A Yup’ik woman from the Bristol Bay region known as one of the people who created the Alaska tribal health system and a savvy national advocate died Jan. 10. For nearly 50 years, Sally Smith played a key role in transforming an under-funded, under-staffed and ill-equipped health system for Natives into one that is a model for tribal self-governance.
Sally Smith was a petite woman who showed up to meetings early, well-prepared, and stylishly dressed and groomed even after a red-eye back from Washington, DC, where she testified before Congress and went to countless meetings, working to improve health services to Alaska Natives and other Native Americans.
Valerie Davidson is Commissioner of the Alaska Department of Health and Human Services.
“She was a national force,” Davidson said. “I mean she served as chair of the National Indian Health Board. She met with numerous secretaries of Health and Human Services, many presidents, many heads of the Centers for Disease Control, heads of the National Institutes of Health.”
Davidson said Smith kept the long-term needs of her people foremost in her mind, and that made her a fierce advocate.
“I pity the poor fool who ever mistook her kindness for a lack of strength or a lack of resolve to do what is right for Alaska,” Davidson said.
Starting in the 1970s and continuing into the 1990s, the Indian Health Service shifted management of health services in Alaska to tribal management. During that shift Smith served, often as chairperson, on the boards of the Bristol Bay Area Health Corporation, Alaska Native Medical Center, Alaska Native Tribal Health Consortium, the Alaska Native Health Board, and the National Indian Health Board.
Lincoln Bean, of Kake, served alongside Smith on several of those boards. He said the details of the transfer were painstakingly worked out.

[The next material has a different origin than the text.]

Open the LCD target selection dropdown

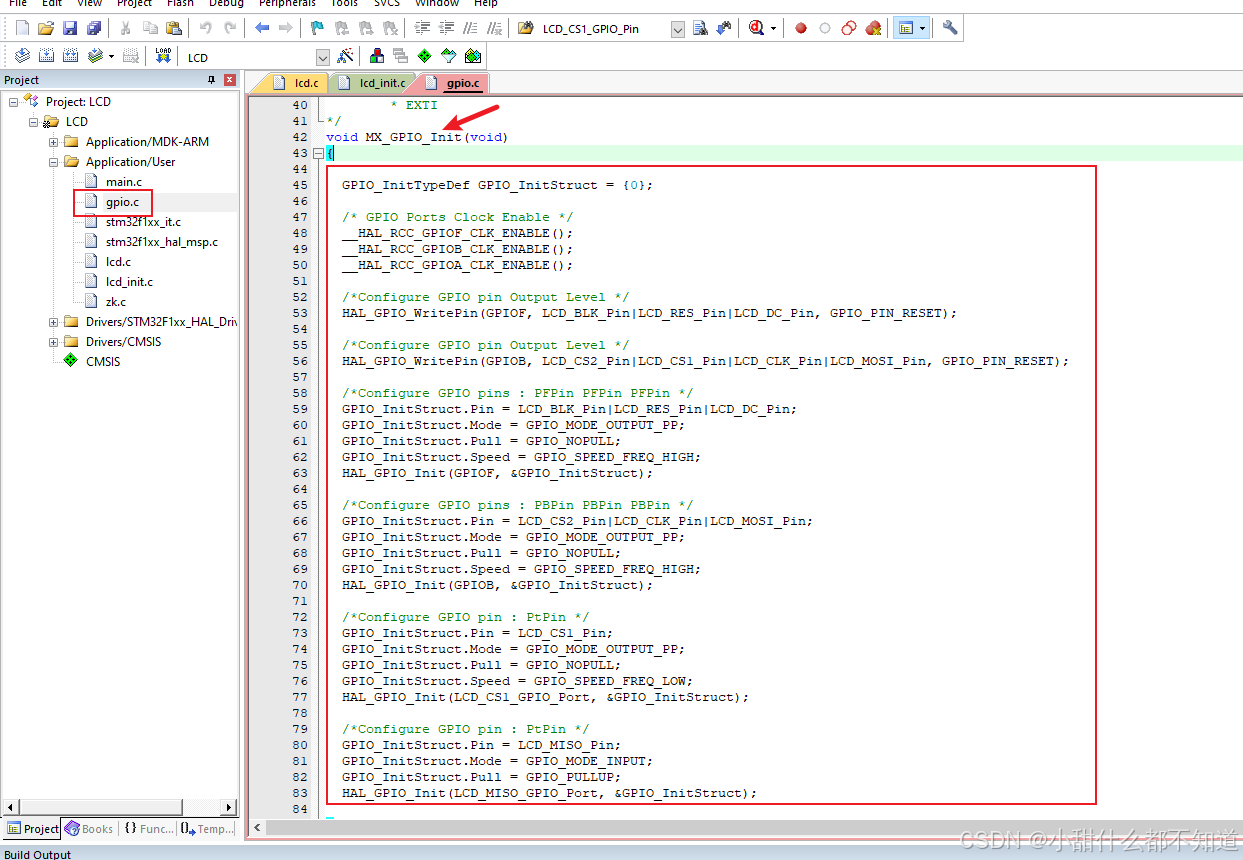tap(322, 57)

“That took two years of work, 17-hour days,” Bean said. “It is the largest undertaking of its kind in the United States and she was a great part of that.”

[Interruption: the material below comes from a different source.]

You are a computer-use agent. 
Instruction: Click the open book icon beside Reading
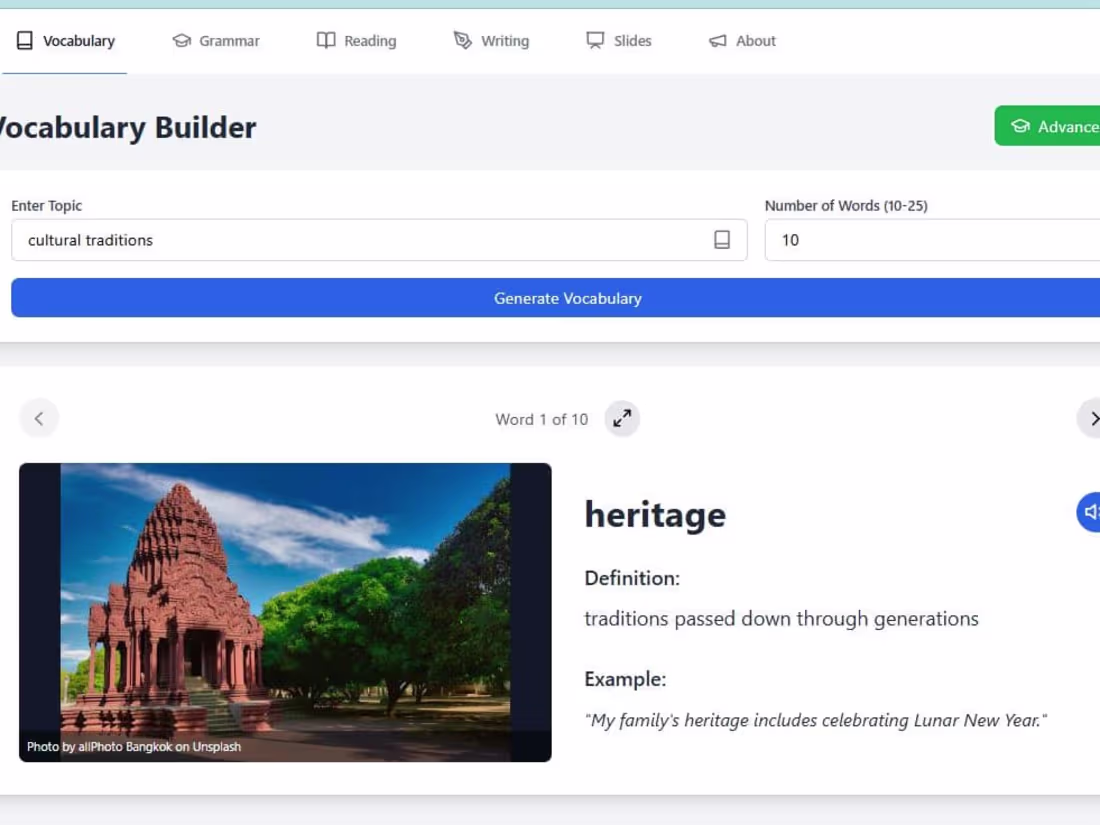click(325, 40)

Alaska Native Health Board President and CEO Verné Boerner said of Smith, “The breadth and depth of her knowledge was phenomenal.”
Boerner said Smith’s contributions were not just her expertise on self-governance, health, and community engagement, but the tone she set.
“She had great listening capacity,” Boerner said. “starting everything with a level of respect for one another that just really opened her mind to hearing the positions of others, and then therefore being able to respectfully address differing positions.”
Davidson said Smith was one of a group of tribal health leaders who set ground rules for negotiations, rules such as to work toward consensus, with transparency, and when working with outside entities, to put the Alaska tribal health system first.
“That really serves Alaska well,” Davidson said. “And tribes in Alaska work together really really well, better, in my opinion, way better than other tribes in other states do.”
Rather than compete with each other for a limited number of federal grants for self-governance, Alaska tribes applied as one group. They continue to compact as a group. Alaska now is the only state where tribes operate almost the entire Indian Health Service health care delivery system.
Bean said with the transfer came access to new sources of funding, bringing hundreds of millions of dollars into the tribal health system.
“When we assumed the responsibility, we collected third party billing — Medicare, Medicaid, private insurance,” Bean said.
Indian Health Service funding now covers less than half the cost of providing health services to Alaska Natives.
Taking over management of health services allowed tribes to create innovative programs, manage budgets and hire specialists to target diabetes, cancer, and other health needs of Alaska Natives.
Davidson was a teenager when she met Smith. She said Smith took her – and many others – under her wing.
“She is one of the greatest leaders I’ve ever met in my life. And many of us quite frankly would not be in the positions we are today without her incredible mentorship,” Davidson said. “And she will be missed dearly forever.”
Smith has been honored with awards from the National Indian Health Board, Alaska Federation of Natives, Alaska Native Tribal Health Consortium, and Healthy Alaska Natives Foundation.
Sally Smith is the mother of four sons. She died of leukemia January 10th. The family is planning to hold services in Anchorage on January 20th and in Dillingham on January 22nd. Sally Smith was 70 years old.
Joaqlin Estus is a reporter at KNBA in Anchorage.